ーピンチはチャンス!大阪の転機に、アーツカウンシルをー
 大阪市では2007年4月、今後の都市経営の基本戦略として「大阪市創造都市戦略Ver.1.0」がとりまとめられ、創造性に富んだ市民や企業が活発に活動し、その活動に惹かれてさらに人や企業が集まり、新たな都市活力創出の好循環を生み出す大阪独自の「創造都市」の方向が示されていたものの、残念ながら、民間の立場から見てみれば、そのような都市となった実感を抱くには至っていません。そのため、さまざまな分野の文化活動に携わる私たちは、2007年より「大阪でアーツカウンシルをつくる会」を設立し、公民協働で芸術文化政策を協議する組織の実現に努めてきましたが、むしろ他地域からの関心ばかりが高まり、特に大阪市域での実現に対しては決して明るくない見通ししか抱くことができませんでした。とはいえ、今回の大阪市戦略会議によって、「大阪市芸術文化振興プラン」(2011年3月)が大幅に見直されるとすれば、橋下市長の知事時代に大阪府が策定した「大阪文化振興新戦略」(2010年3月)との接合も図られることと思われます。これにより、中長期的な視点に立つ「アウトカム指標」の活用などにより、定量的な評価に基づく経済性・効率性の評価と、定性的な評価に基づく有効性や妥当性の評価などにより、地域の文化を育み、人々が働きがい、住み応えを実感できる社会の創造が展望できるでしょう。

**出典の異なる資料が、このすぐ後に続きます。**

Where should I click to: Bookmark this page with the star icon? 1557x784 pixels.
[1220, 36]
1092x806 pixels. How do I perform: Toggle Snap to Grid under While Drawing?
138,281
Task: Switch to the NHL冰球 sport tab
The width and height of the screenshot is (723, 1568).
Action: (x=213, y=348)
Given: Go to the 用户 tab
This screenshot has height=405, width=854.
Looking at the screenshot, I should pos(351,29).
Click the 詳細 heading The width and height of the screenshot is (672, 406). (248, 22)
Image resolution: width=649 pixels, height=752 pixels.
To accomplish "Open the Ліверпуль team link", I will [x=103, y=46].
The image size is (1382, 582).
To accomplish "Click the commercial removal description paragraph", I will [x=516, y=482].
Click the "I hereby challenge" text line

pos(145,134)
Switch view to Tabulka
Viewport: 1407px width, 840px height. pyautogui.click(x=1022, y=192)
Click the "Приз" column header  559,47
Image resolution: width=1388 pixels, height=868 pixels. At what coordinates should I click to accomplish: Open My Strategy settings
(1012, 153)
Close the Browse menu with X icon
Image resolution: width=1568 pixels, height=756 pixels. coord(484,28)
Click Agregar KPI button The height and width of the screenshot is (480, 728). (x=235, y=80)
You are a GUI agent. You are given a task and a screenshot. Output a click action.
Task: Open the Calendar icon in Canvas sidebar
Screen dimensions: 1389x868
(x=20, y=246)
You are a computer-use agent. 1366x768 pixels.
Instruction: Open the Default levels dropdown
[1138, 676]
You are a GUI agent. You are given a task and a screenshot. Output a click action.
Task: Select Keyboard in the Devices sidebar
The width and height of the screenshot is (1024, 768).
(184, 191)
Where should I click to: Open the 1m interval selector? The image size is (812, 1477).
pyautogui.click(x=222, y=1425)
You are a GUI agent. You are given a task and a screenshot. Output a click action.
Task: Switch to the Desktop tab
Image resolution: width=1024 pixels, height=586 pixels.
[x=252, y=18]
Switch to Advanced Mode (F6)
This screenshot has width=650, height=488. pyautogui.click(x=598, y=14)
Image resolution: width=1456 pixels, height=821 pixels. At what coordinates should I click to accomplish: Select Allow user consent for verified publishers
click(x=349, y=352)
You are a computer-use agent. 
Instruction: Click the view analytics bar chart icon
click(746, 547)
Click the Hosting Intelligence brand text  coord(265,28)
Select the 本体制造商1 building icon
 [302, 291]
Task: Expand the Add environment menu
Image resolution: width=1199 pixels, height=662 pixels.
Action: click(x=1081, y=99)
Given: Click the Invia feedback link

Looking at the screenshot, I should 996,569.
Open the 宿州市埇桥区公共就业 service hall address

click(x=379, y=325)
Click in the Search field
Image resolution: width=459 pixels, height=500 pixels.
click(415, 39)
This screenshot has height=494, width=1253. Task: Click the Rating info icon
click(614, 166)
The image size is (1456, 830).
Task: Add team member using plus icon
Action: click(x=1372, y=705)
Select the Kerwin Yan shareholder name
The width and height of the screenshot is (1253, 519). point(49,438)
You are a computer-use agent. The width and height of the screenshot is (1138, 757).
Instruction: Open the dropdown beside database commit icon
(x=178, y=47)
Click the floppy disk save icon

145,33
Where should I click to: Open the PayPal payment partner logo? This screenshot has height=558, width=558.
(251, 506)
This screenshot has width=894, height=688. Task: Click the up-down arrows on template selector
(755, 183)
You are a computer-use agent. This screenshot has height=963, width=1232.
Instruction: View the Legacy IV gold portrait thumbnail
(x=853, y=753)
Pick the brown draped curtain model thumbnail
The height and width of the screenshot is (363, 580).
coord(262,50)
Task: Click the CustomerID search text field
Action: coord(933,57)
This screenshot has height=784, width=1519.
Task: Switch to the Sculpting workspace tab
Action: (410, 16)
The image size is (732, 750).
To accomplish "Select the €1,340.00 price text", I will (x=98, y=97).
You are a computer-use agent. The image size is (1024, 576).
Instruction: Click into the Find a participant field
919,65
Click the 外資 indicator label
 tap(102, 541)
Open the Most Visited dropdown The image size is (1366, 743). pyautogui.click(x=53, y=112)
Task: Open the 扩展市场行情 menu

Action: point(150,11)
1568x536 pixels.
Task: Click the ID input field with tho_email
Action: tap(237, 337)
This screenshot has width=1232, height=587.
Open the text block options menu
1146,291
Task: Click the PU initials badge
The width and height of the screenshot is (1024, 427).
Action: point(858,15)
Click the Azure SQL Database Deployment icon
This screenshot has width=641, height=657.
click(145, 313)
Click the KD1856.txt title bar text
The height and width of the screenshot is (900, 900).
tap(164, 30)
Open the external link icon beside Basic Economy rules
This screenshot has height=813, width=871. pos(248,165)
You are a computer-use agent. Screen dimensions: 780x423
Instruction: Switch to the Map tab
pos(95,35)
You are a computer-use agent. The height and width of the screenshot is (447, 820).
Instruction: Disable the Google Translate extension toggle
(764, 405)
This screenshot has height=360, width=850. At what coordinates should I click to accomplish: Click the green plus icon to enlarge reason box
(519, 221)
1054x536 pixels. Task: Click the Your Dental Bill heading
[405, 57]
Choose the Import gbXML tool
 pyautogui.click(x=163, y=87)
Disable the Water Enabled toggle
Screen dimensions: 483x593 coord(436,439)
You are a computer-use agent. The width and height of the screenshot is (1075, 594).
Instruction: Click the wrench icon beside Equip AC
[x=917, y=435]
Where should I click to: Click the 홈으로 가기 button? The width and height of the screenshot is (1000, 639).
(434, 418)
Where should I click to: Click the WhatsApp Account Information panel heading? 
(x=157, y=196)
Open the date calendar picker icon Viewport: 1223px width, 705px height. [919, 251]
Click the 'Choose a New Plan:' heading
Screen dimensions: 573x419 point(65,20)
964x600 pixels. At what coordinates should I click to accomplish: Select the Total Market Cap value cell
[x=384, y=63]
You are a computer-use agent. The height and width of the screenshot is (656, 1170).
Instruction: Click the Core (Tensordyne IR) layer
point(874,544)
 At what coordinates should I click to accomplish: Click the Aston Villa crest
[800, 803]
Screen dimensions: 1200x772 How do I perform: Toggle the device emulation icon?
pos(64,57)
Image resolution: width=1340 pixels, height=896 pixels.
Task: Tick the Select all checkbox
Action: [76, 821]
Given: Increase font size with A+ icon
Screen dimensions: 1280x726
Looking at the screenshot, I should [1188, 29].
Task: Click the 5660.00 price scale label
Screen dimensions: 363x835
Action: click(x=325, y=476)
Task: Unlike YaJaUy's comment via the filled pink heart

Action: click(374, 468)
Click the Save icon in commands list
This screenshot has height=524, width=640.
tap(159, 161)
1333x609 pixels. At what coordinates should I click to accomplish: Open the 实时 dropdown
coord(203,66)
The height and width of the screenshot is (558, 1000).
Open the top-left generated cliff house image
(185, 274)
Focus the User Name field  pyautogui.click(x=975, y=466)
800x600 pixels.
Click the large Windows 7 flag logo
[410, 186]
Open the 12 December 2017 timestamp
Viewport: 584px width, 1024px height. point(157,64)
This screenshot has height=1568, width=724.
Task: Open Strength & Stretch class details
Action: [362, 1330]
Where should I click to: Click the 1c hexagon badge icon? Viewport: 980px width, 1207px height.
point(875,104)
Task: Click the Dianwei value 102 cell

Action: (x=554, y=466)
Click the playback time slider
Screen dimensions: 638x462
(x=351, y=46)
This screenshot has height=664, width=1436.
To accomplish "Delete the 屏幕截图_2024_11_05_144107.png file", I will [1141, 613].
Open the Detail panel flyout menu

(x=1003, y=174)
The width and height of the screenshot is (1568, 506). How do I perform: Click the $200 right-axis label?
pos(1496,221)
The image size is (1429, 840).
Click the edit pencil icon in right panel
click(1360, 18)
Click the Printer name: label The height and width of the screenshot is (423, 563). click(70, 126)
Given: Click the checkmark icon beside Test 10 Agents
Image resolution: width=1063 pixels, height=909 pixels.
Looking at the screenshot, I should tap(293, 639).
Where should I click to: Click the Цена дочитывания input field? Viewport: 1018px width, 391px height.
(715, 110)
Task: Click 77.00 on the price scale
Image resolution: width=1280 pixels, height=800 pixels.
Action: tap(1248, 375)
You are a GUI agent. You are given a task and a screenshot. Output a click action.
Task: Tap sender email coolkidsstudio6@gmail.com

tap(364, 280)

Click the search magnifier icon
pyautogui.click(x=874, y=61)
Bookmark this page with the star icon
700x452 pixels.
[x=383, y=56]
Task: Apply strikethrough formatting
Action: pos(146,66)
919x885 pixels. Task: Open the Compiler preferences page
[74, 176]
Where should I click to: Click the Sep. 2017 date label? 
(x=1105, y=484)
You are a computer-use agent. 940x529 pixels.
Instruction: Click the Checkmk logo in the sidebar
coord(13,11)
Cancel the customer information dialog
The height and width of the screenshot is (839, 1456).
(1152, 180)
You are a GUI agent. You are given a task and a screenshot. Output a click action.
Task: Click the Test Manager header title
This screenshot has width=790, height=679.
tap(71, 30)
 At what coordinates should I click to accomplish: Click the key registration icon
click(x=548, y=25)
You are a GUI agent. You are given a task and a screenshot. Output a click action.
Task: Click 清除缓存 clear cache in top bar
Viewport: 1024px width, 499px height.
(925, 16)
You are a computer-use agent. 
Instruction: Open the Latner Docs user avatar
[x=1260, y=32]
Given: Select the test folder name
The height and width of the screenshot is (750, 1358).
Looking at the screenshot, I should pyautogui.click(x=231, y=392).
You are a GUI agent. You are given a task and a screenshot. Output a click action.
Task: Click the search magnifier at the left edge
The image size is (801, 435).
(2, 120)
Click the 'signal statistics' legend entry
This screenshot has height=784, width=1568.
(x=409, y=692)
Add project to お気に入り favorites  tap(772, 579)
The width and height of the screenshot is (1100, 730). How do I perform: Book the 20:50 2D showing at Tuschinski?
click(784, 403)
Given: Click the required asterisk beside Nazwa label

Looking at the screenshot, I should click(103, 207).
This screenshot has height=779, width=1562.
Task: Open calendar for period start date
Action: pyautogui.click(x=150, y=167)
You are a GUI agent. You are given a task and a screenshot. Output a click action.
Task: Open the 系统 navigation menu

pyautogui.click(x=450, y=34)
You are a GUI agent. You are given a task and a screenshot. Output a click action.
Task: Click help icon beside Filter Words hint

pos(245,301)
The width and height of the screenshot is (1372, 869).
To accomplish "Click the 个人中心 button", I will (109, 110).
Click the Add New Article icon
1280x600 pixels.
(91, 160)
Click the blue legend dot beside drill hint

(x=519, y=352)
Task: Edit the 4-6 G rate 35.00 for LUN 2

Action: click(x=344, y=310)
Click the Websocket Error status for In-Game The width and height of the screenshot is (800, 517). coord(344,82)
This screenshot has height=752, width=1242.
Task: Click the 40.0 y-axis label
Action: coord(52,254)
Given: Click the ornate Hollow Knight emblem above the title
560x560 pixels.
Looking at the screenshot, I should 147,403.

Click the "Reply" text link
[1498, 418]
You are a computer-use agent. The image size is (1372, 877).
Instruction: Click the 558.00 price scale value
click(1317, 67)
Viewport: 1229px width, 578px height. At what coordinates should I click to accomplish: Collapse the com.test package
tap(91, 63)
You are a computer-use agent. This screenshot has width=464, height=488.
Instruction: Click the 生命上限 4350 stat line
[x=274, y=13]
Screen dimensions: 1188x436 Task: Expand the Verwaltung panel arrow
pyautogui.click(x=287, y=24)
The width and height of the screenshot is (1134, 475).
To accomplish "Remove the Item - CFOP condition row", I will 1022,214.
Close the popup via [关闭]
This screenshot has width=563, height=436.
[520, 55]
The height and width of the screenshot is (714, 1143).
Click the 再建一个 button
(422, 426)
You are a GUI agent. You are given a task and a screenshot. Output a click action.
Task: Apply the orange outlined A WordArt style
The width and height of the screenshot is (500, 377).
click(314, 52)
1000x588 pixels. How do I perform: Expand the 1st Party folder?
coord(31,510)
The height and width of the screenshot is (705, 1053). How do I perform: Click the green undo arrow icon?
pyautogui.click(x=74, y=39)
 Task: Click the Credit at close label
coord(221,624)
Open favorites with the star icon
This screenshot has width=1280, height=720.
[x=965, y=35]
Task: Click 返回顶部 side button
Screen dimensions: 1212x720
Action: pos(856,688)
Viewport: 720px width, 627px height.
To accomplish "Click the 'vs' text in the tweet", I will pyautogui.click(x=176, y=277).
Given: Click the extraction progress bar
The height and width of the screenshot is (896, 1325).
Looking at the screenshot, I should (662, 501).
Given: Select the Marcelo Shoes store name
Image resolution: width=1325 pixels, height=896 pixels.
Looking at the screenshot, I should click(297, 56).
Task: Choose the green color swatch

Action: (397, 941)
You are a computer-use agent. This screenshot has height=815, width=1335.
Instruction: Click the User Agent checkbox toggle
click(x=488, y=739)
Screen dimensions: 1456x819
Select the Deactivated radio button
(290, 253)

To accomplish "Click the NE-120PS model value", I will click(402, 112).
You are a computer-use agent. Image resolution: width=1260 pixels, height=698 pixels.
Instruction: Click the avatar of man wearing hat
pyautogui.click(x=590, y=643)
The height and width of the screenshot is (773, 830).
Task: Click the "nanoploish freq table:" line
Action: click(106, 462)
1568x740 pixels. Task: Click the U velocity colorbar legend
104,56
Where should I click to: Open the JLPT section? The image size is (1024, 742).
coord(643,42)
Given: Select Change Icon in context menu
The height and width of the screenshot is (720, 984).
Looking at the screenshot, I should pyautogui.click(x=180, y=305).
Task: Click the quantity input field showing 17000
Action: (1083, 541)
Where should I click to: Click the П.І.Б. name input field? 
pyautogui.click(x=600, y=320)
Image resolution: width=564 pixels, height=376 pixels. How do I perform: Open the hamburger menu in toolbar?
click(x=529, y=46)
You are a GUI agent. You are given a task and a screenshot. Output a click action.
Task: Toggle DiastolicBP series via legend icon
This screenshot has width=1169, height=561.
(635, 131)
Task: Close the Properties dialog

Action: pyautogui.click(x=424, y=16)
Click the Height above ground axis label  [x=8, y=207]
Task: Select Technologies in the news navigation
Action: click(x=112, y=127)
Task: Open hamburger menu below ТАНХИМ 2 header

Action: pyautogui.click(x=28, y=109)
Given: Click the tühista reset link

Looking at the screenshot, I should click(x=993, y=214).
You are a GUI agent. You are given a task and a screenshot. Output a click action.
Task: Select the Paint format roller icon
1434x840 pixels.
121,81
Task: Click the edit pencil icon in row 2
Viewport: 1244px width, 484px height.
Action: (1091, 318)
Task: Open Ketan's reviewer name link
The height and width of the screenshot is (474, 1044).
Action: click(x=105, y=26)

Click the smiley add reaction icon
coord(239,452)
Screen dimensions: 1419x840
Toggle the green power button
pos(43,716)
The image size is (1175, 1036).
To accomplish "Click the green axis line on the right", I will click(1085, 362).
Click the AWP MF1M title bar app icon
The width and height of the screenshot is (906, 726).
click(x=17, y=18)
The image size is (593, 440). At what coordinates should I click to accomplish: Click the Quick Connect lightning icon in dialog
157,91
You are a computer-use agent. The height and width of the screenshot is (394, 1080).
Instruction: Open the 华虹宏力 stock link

 そこで私たちは、新春早々ではありますが、現在の大阪における民間による芸術文化活動の状況を見つめ、これからの大阪における芸術文化の可能性を見据えるべく、小さな集いの機会を設けることにいたしました。そして、その可能性を広げる存在がアーツカウンシルであるという前提に立ち、地域に根ざした芸術文化基盤の創造の好機を逃さぬよう、緊張感のある議論を行いたいと考えています。既に確認されている「文化団体への助成を一括して審査、評価する第三者機関」というアーツカウンシルについて、実際に「行政から一定の距離を置き、芸術の専門からが助成を審査し、事後評価も行う」こと、それが果たして、大阪の新戦略の中核の一つとなりうるのかどうか。誰もが「心豊かな活力ある社会の形成」(2001年・文化芸術振興基本法)の担い手の一人となりうる存在であるという自覚を携えていくためにも、本件についてご関心をいただけることを願っております。